This is fantasy, of course, but only just. In another two to five years, such a VCR will be in the shops.
The speech technology for such a VCR and many other products now coming on to the market comes from the Belgian firm Lernout and Hauspie. Founded in 1987, L&H struggled in its early years, even begging farmers for loans. Then, in September 1993, telecoms giant AT&T took a 5 per cent stake, valuing the company at $100m. Since then, L&H has not looked back. Today, it is listed on the NASDAQ exchange, has imported a hard-nosed, hi-tech business guru as president, bought up one of its largest competitors, bought up a major translation company and signed a licensing agreement with Microsoft.
"The relationship with Microsoft is a dangerous liaison," says Gaston Bastiaens, L&H president. "But without the liaison, you are not a player."
Microsoft's main interest is building speech capabilities into Windows CE - a cut-down version of the Windows 95 operating system which is used in palm-top computers. But Microsoft also hopes CE will be built into consumer devices, opening up a whole new market.
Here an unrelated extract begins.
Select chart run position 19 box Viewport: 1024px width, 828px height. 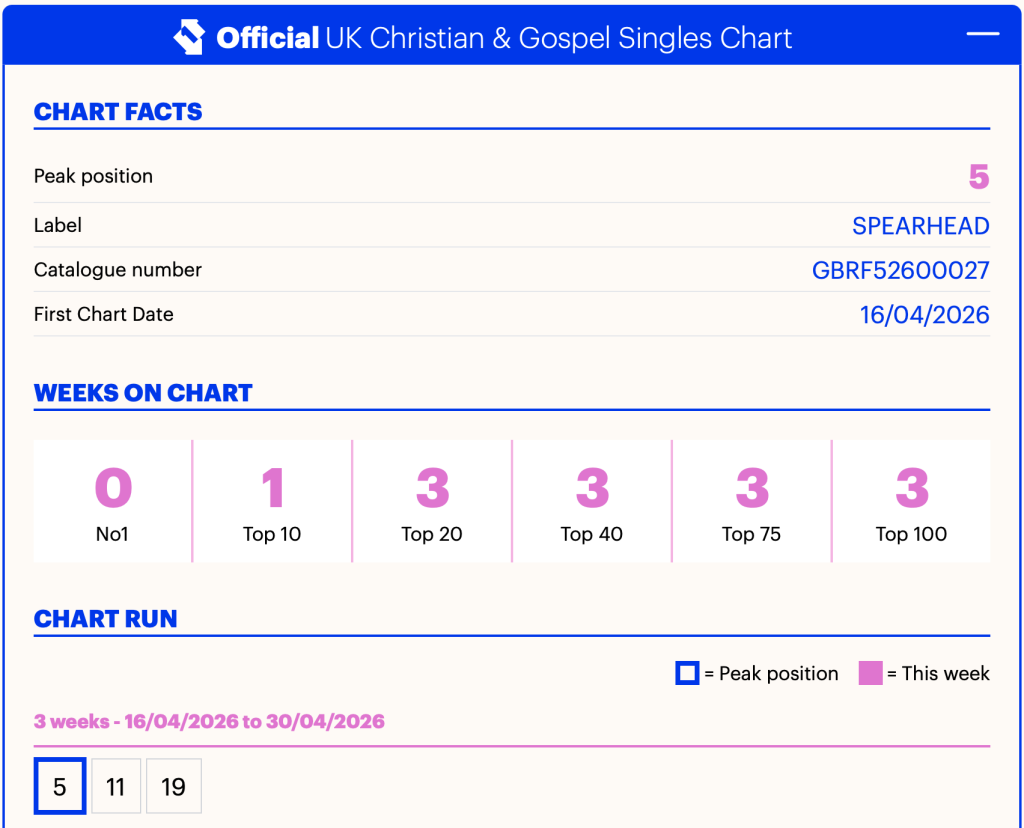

Microsoft also plans to build speech capabilities into the final version of Memphis, the operating system that will replace Windows 95 at the end of 1997 or early 1998. While Memphis may not have a lot of speech features "out of the box", Microsoft is licensing key technologies from L&H so that Microsoft and other companies will be able to integrate speech functions in applications.
Getting a PC to work well with speech is not an easy task. The general- purpose processors at the heart of PCs are not designed for speech, but as processors are getting more powerful, PCs are getting better at talking and listening.
The best a PC can manage in speech recognition is slow speech with pauses between word, and that only from a user who has trained the system to his or her voice. But improvements in software and increased processing power means that is about to change. Everyone is trying to come up with a "continuous speech" product, where you can speak more naturally, without pauses between the words. L&H believes it will be first to market when it launches its new software late this year in the US. True, you will only be able to speak at around 70 words a minute, but it's a start.
L&H works in a lot of different speech technology areas. One of the underlying technologies where it has particular expertise is text to speech processing. First, a phrase such as "I wind a watch in the wind" has to be analysed for meaning and then broken down phonetically. The correct sounds are then retrieved from a database, then prosody - the rhythm and intonation of speech - is applied to the phrase.
L&H uses the latter stages of the text-to-speech technology to store speech very efficiently. Instead of spoken phrases, it can store the phonetic text and then re-create the speech by accessing a database of sounds. Instead of millions of bytes of storage needed to keep the speech, a few hundred will do. This all saves money.
Its most successful product to use this technology is a Chinese pocket translator that has helped thousands of tourists. The user looks up a phrase in English and pushes a button. The system looks up the Chinese translation and the text-to-speech system reads out the Chinese phrase. Sound quality may not be fantastic, but, with the heart of the translator being a sub-$10 digital signal processing chip using a tiny amount of memory, the package can sell for less than $50.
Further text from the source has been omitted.